[TASK INSTRUCTIONS] Nothing outside the range is wanted. Repeat exactly the lines below from the one with "Pricing (108, 2414)" through the one with "Enterprise (157, 268)".

[DATASET EXCERPTS]
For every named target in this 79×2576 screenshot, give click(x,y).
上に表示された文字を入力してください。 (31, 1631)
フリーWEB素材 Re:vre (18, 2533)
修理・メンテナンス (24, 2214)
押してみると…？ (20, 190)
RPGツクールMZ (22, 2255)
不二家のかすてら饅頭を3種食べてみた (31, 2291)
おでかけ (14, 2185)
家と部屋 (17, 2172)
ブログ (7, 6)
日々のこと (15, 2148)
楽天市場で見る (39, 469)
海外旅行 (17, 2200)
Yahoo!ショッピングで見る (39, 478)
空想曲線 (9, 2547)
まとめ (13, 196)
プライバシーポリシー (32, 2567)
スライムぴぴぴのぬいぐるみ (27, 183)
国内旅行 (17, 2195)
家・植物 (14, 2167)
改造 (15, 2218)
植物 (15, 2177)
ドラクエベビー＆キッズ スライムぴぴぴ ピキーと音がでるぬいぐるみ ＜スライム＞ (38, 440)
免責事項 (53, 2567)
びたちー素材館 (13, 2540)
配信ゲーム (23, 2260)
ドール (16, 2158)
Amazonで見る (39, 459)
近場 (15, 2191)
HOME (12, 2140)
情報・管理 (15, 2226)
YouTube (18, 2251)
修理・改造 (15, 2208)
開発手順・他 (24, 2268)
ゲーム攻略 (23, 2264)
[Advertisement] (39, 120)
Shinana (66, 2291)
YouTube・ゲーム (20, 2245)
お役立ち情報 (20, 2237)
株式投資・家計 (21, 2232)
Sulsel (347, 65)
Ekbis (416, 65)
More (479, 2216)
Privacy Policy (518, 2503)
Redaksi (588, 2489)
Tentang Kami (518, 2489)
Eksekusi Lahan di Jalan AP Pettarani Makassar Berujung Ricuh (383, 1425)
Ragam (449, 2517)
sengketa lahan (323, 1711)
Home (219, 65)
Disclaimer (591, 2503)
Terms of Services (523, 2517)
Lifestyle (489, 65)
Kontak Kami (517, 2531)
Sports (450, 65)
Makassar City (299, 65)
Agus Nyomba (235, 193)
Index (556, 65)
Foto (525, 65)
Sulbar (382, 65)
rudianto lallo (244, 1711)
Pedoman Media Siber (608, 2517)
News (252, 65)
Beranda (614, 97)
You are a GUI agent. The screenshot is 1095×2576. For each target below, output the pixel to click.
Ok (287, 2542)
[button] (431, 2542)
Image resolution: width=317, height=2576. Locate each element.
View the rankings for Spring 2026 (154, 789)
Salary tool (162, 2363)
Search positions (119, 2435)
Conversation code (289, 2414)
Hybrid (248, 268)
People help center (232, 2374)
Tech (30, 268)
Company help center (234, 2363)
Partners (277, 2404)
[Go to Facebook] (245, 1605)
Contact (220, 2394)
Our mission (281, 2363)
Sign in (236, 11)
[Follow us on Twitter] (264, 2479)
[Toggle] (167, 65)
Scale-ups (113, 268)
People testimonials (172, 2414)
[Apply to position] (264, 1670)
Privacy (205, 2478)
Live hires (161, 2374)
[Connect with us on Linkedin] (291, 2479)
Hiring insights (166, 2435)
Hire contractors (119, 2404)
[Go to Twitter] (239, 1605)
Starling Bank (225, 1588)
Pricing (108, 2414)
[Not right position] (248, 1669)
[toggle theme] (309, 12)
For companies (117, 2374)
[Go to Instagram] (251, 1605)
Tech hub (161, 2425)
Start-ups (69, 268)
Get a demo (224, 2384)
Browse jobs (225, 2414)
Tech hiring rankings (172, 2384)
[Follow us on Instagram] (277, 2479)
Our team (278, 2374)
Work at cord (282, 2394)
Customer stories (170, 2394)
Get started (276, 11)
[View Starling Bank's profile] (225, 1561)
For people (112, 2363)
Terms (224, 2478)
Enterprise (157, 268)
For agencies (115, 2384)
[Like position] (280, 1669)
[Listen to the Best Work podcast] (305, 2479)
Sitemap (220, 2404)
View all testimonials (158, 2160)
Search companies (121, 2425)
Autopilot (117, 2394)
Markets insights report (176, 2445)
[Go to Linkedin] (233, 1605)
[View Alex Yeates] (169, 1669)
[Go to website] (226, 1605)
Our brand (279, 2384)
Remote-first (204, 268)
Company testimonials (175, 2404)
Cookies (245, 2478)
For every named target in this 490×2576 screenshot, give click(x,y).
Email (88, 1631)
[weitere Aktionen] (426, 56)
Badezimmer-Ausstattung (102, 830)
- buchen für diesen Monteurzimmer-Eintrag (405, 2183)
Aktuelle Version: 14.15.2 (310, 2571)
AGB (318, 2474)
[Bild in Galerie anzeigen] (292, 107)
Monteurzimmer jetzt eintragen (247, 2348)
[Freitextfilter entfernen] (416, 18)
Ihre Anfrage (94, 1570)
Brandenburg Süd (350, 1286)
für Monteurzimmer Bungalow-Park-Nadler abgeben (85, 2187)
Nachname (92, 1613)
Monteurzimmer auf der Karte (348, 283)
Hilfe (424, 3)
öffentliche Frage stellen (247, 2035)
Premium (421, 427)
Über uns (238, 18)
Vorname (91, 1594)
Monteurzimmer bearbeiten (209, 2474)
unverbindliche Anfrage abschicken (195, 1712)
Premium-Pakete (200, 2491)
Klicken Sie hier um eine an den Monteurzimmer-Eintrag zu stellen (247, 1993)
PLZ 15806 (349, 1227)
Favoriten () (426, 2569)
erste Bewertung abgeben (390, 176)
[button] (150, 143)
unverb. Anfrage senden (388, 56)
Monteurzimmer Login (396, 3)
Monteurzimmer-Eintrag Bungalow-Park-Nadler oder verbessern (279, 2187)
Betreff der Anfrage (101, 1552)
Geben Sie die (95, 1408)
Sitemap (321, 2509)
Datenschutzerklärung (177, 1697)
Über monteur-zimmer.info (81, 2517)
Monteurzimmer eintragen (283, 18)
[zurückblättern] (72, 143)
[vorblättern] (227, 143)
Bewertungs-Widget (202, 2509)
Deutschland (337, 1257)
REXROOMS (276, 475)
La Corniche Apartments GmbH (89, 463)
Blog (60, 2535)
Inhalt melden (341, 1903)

[TASK SOLUTION]
Pricing (108, 2414)
[Not right position] (248, 1669)
[toggle theme] (309, 12)
For companies (117, 2374)
[Go to Instagram] (251, 1605)
Tech hub (161, 2425)
Start-ups (69, 268)
Get a demo (224, 2384)
Browse jobs (225, 2414)
Tech hiring rankings (172, 2384)
[Follow us on Instagram] (277, 2479)
Our team (278, 2374)
Work at cord (282, 2394)
Customer stories (170, 2394)
Get started (276, 11)
[View Starling Bank's profile] (225, 1561)
For people (112, 2363)
Terms (224, 2478)
Enterprise (157, 268)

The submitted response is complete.